Sunday, November 28, 2021

Sudan Tribune

Plural news and views on Sudan

Sudan’s political crisis may disrupt oil exportation: South Sudan


October 22, 2021 (JUBA)- The South Sudanese government said Friday that protests in Sudan might affect the flow of oil to Port Sudan, and disrupt production in oil fields.

Presidential Affairs Minister Barnaba Marial Benjamin told the Sudan Tribune on Friday that diplomatic efforts have been escalated to ensure the safe follow of oil through the Sudanese territory to the international market without interruption.

Benjamin said the political developments could lead to the closure of oil terminals on the Red Sea port in eastern Sudan.

“You might have heard what happened last month when the protests by the local communities (Hadandawa) disrupted the flow of the oil through Port Sudan where we export our oil.  If this happens, it will have serious economic percussions on the two countries,” said Benjamin.

The minister added that  Kiir was making all necessary contacts with Sudanese officials to ensure a continuous flow of the South Sudanese oil to the international markets.

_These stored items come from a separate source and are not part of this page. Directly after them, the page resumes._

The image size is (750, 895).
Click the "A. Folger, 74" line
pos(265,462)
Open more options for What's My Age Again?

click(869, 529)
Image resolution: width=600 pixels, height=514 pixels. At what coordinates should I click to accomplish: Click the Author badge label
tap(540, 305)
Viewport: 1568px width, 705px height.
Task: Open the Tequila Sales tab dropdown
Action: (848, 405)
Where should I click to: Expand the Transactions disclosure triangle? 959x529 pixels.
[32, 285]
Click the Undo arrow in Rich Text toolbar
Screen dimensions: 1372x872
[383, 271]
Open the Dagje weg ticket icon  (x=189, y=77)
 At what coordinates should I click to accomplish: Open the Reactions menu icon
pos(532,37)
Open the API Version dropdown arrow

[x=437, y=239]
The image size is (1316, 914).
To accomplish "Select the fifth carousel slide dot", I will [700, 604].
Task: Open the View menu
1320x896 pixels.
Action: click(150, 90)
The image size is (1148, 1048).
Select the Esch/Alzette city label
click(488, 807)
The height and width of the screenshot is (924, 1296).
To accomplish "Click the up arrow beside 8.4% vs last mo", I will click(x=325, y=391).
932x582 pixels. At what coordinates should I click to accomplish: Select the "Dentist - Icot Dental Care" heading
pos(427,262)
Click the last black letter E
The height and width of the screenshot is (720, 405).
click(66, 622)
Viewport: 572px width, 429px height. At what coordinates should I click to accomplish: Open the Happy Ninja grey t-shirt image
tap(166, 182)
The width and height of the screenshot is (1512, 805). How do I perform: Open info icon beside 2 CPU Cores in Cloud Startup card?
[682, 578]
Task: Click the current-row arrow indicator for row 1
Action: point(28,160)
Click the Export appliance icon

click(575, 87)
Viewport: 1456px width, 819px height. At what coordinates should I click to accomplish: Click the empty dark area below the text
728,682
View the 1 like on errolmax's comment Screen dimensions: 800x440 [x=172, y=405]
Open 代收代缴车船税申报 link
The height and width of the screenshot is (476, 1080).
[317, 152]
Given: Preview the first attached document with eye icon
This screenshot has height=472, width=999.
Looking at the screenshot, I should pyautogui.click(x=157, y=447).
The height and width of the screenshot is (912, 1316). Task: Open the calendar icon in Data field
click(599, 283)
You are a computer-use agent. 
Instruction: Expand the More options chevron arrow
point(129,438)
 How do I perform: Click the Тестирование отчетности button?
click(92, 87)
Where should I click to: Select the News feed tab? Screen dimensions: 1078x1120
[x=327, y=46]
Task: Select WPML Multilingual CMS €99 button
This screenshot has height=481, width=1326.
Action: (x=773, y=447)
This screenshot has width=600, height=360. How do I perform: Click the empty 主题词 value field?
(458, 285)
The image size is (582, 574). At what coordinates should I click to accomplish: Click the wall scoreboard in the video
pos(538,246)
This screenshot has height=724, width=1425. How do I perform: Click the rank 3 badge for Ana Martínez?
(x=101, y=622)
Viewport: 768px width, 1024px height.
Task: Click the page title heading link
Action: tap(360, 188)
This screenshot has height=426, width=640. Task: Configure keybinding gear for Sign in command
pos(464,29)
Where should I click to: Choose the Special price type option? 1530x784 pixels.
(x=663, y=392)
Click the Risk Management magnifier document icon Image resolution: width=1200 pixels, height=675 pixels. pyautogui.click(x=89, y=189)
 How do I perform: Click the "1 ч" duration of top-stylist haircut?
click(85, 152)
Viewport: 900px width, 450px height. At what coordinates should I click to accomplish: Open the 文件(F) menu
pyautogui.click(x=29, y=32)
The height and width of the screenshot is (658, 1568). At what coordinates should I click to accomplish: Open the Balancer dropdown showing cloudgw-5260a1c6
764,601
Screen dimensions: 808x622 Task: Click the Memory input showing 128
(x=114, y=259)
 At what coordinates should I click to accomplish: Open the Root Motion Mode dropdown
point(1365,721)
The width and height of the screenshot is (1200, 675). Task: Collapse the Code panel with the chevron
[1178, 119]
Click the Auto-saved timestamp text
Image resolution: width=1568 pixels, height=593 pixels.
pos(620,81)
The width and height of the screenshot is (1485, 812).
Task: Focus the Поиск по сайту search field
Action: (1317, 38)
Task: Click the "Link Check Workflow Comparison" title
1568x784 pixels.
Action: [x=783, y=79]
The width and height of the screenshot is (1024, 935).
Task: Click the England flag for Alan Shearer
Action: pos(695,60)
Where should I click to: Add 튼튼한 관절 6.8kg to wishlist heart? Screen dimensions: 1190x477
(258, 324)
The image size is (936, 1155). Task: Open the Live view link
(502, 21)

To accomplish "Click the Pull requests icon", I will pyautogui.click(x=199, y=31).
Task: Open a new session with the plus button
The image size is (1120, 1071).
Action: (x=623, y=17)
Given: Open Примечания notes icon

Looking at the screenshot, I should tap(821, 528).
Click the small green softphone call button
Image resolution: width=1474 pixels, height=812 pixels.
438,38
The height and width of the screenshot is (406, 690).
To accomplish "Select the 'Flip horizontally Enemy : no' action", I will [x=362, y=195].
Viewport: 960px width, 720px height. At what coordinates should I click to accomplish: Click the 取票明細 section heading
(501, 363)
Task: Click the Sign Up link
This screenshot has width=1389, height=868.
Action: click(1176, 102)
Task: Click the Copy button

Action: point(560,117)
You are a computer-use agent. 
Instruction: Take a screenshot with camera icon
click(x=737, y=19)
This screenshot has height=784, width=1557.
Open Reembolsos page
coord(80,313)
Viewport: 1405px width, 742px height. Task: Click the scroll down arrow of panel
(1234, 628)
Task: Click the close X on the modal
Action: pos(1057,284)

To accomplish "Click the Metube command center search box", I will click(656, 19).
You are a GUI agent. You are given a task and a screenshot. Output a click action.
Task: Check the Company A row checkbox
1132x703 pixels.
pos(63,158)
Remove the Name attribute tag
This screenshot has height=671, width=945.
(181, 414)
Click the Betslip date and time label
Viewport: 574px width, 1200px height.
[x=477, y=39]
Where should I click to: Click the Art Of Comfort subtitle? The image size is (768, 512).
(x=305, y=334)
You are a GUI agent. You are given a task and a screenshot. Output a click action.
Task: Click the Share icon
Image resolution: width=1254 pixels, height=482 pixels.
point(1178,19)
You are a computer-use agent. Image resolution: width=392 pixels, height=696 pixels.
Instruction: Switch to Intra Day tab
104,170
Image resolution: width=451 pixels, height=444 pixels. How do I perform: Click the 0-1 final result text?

South Sudan relies on neighbouring Sudan’s infrastructure to transport its crude for export.

One of the Beja tribal groups, since last September, has blocked roads to Khartoum and closed access to the terminals on the Red Sea to press the government to cancel a peace agreement signed in Juba with two groups from eastern Sudan.

The Hadandwa claim they had been excluded from the agreement and call for talks with them, not the minority groups. They now call to remove the transitional government.

Information Minister Michael Makuei Lueth last month expressed a similar concern, citing activities by the Beja tribal group at port Sudan.

“The government of Sudan declared the situation in Port Sudan as a force majeure, and efforts are underway to have this issue resolved so that our oil can flow,” said Lueth.

The tribal group has accepted to not disrupt the exportation of the South Sudanese oil, and some other commodities and medicines, after shutting down the terminal for two days.